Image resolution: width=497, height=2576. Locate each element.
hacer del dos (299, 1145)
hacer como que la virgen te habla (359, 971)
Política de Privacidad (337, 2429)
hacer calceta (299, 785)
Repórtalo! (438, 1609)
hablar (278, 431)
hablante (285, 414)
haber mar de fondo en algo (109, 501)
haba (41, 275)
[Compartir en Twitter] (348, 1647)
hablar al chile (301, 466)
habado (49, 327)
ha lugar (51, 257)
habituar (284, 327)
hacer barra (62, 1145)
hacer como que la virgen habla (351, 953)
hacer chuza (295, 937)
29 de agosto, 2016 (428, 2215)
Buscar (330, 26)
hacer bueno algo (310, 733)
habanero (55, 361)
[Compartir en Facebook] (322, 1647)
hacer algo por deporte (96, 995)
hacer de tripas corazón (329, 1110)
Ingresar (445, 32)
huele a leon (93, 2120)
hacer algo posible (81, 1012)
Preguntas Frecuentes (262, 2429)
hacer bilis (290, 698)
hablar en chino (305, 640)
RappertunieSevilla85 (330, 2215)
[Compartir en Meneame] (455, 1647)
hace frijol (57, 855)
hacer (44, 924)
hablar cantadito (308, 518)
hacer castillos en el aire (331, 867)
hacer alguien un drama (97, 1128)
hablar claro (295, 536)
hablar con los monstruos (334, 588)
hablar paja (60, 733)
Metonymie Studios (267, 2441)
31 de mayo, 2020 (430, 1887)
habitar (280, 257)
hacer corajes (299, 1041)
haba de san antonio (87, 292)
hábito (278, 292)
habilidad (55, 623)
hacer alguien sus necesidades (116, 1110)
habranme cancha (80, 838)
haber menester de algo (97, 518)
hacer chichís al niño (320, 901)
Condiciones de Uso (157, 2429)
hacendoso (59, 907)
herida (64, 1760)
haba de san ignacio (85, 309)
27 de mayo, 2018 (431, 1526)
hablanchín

* **TASK DETAILS**:
Give back exactly the lines of the listing above, starting with its first line and ending with the line that holds "hacer como que la virgen habla (351, 953)".

* **REPLY**:
Image resolution: width=497, height=2576. Locate each element.
hacer del dos (299, 1145)
hacer como que la virgen te habla (359, 971)
Política de Privacidad (337, 2429)
hacer calceta (299, 785)
Repórtalo! (438, 1609)
hablar (278, 431)
hablante (285, 414)
haber mar de fondo en algo (109, 501)
haba (41, 275)
[Compartir en Twitter] (348, 1647)
hablar al chile (301, 466)
habado (49, 327)
ha lugar (51, 257)
habituar (284, 327)
hacer barra (62, 1145)
hacer como que la virgen habla (351, 953)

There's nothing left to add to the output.